EXERCISE AIM:
Extract the lines of the data from its beginning through the line containing "coord(160,26)", inclusive, and reproduce them verbatim.

(Dataset records)
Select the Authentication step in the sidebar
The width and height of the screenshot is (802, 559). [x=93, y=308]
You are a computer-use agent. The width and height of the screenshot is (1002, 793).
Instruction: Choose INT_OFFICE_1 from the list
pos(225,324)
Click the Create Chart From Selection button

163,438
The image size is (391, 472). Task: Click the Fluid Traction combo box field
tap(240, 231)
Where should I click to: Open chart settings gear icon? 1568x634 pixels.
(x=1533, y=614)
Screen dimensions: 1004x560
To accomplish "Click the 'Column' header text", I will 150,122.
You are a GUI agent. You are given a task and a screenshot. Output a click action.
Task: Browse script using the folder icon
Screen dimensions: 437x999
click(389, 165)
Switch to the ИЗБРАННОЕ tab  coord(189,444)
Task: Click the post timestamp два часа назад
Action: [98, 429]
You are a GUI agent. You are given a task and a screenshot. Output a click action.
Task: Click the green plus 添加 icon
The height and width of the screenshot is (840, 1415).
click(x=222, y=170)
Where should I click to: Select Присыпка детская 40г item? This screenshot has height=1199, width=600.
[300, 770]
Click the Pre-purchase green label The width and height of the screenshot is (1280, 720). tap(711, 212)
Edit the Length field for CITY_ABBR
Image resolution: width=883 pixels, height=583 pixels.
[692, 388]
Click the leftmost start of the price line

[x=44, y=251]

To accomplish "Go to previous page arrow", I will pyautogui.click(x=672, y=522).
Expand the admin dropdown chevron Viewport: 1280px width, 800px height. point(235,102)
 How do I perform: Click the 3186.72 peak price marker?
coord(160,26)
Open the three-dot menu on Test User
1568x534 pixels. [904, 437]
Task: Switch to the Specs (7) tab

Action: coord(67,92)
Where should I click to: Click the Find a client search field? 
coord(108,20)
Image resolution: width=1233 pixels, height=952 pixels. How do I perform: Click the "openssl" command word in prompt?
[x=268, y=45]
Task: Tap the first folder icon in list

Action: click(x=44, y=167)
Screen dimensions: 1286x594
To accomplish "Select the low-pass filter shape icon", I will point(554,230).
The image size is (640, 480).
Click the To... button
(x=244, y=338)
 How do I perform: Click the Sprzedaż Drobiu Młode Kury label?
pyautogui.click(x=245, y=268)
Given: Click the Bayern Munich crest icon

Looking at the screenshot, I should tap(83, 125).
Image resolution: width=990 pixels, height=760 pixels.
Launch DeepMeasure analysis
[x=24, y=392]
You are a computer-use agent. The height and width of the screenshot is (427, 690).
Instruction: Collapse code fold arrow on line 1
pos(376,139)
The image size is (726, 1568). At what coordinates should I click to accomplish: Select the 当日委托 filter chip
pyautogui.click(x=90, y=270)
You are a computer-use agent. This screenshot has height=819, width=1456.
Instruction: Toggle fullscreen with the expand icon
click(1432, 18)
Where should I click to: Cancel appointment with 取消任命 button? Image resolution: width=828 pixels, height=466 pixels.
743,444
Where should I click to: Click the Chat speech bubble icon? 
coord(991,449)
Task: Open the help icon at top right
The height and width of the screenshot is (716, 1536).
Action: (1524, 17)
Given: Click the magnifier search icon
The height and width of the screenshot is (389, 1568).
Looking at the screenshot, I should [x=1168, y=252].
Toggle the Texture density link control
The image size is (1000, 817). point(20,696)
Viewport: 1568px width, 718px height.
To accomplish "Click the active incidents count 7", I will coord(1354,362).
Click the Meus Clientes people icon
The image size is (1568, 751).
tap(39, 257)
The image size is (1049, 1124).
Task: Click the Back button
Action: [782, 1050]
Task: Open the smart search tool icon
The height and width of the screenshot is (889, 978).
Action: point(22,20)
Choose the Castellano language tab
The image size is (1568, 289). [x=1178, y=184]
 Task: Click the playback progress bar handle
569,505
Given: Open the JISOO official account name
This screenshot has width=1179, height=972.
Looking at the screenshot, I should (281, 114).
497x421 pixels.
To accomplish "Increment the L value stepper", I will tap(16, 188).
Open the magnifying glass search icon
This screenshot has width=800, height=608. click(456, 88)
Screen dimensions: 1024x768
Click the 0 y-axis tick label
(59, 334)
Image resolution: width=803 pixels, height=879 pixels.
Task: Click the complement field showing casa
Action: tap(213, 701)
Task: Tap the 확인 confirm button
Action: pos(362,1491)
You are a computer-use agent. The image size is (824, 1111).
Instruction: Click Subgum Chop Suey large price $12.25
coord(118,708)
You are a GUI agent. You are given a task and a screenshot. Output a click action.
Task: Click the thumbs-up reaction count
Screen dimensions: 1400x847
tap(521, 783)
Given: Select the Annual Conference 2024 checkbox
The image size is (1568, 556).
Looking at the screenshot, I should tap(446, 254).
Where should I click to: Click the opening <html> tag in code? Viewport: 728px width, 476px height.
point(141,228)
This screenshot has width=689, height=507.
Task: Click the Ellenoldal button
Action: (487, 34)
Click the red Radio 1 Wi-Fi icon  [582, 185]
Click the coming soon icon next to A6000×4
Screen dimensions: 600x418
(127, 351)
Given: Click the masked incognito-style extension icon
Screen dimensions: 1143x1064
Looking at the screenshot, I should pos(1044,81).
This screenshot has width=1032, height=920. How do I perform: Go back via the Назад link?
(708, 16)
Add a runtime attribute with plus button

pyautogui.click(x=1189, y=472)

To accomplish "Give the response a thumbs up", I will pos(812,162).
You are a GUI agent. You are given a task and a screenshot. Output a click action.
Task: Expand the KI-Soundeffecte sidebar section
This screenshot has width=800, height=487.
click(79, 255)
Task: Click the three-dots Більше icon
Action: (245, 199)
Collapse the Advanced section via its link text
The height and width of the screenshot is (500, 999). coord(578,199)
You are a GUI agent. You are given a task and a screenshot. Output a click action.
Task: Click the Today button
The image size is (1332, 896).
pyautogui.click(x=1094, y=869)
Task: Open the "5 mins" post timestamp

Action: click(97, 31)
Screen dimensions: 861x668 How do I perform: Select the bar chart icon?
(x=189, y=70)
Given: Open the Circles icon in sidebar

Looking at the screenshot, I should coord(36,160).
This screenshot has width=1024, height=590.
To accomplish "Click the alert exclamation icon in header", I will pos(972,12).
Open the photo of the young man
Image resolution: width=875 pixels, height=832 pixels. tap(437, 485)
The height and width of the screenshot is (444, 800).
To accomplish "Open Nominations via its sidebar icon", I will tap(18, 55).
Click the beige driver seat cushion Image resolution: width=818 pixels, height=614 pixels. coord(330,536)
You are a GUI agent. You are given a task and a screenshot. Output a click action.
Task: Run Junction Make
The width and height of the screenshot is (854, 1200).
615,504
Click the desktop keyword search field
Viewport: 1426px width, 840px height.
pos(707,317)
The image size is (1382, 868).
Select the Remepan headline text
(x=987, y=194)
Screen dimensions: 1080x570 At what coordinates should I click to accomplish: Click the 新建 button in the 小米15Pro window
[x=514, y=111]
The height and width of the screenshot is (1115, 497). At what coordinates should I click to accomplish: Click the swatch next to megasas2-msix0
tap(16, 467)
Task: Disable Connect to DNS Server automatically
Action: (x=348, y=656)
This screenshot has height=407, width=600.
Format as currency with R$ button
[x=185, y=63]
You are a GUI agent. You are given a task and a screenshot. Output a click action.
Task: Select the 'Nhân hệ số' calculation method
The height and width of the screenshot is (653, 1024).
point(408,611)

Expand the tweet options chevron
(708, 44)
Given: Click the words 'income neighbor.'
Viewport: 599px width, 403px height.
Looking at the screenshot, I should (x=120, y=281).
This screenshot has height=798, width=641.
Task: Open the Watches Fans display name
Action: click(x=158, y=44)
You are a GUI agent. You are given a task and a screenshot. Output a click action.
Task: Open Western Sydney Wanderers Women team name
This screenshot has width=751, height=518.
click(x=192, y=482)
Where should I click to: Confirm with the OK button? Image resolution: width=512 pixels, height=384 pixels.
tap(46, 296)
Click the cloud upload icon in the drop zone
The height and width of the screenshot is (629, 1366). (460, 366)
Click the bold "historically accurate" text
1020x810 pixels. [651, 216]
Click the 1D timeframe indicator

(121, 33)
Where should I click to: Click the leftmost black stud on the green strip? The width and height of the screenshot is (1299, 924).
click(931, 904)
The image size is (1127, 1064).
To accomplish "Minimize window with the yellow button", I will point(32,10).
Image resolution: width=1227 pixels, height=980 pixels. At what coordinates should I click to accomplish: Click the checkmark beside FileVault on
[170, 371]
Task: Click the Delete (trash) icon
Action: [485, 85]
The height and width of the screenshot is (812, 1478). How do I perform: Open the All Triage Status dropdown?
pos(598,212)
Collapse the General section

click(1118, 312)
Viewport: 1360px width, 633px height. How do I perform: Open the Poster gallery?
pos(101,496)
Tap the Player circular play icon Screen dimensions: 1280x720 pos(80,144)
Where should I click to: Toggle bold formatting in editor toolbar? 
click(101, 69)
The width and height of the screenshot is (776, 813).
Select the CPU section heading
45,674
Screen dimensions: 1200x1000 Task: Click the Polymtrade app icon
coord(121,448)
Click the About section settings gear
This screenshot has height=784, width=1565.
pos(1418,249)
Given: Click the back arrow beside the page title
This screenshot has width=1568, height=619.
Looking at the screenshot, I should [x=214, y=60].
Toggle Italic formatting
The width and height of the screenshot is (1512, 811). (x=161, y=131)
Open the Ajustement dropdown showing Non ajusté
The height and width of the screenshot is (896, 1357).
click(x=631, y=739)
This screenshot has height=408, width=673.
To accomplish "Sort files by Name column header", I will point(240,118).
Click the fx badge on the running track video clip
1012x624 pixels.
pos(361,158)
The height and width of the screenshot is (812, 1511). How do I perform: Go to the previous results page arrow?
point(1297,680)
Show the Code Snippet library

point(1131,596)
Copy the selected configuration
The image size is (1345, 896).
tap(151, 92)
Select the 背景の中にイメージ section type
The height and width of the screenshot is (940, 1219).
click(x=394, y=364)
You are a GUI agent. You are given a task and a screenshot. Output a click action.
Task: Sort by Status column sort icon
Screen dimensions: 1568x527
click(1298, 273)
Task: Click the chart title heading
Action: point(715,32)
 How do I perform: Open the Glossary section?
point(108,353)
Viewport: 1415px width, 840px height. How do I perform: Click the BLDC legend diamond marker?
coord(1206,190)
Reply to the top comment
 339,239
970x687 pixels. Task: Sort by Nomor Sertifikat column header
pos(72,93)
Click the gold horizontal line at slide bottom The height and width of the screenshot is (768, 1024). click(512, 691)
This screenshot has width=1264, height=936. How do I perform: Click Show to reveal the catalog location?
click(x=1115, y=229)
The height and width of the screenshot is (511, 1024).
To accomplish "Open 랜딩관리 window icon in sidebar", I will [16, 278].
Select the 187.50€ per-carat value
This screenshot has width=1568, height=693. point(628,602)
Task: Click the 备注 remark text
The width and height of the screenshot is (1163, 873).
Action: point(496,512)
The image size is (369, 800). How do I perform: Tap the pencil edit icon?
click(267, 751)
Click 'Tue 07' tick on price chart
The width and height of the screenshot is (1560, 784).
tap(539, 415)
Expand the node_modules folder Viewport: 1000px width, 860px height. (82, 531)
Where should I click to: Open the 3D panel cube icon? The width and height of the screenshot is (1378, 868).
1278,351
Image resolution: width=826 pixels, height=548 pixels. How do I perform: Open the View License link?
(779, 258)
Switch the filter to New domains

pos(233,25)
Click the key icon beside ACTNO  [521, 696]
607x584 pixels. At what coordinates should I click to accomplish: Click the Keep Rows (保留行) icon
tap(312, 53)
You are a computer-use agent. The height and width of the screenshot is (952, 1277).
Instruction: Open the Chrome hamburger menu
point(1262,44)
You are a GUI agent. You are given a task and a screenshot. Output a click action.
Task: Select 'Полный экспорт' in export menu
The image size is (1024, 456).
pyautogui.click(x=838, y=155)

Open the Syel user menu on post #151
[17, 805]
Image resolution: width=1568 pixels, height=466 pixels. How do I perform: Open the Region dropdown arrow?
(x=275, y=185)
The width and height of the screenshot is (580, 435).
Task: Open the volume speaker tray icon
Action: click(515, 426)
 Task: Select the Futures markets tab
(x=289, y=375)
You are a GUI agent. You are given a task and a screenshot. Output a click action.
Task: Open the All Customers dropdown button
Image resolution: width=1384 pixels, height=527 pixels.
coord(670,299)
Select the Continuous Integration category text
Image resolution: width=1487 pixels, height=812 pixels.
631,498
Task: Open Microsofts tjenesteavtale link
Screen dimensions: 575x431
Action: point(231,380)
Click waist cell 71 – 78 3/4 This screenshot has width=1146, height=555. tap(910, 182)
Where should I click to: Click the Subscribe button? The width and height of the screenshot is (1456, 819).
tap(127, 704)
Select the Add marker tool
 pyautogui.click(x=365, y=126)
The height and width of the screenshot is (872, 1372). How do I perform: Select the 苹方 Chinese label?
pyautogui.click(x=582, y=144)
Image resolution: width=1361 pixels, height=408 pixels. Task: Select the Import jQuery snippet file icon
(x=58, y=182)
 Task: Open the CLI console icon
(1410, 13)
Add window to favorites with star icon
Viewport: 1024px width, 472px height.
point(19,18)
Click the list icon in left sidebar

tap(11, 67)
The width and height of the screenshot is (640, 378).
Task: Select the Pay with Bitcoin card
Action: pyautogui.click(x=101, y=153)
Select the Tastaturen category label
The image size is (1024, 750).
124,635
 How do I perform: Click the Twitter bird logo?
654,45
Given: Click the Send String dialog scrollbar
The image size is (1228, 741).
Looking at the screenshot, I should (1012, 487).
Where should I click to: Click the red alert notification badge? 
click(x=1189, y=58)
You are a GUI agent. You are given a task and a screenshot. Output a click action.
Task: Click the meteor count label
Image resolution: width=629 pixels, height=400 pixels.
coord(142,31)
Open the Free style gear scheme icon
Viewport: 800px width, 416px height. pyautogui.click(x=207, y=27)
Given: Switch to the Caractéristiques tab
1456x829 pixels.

EXERCISE RESULT:
Select the Authentication step in the sidebar
The width and height of the screenshot is (802, 559). [x=93, y=308]
You are a computer-use agent. The width and height of the screenshot is (1002, 793).
Instruction: Choose INT_OFFICE_1 from the list
pos(225,324)
Click the Create Chart From Selection button

163,438
The image size is (391, 472). Task: Click the Fluid Traction combo box field
tap(240, 231)
Where should I click to: Open chart settings gear icon? 1568x634 pixels.
(x=1533, y=614)
Screen dimensions: 1004x560
To accomplish "Click the 'Column' header text", I will 150,122.
You are a GUI agent. You are given a task and a screenshot. Output a click action.
Task: Browse script using the folder icon
Screen dimensions: 437x999
click(389, 165)
Switch to the ИЗБРАННОЕ tab  coord(189,444)
Task: Click the post timestamp два часа назад
Action: [98, 429]
You are a GUI agent. You are given a task and a screenshot. Output a click action.
Task: Click the green plus 添加 icon
The height and width of the screenshot is (840, 1415).
click(x=222, y=170)
Where should I click to: Select Присыпка детская 40г item? This screenshot has height=1199, width=600.
[300, 770]
Click the Pre-purchase green label The width and height of the screenshot is (1280, 720). tap(711, 212)
Edit the Length field for CITY_ABBR
Image resolution: width=883 pixels, height=583 pixels.
[692, 388]
Click the leftmost start of the price line

[x=44, y=251]

To accomplish "Go to previous page arrow", I will pyautogui.click(x=672, y=522).
Expand the admin dropdown chevron Viewport: 1280px width, 800px height. point(235,102)
 How do I perform: Click the 3186.72 peak price marker?
coord(160,26)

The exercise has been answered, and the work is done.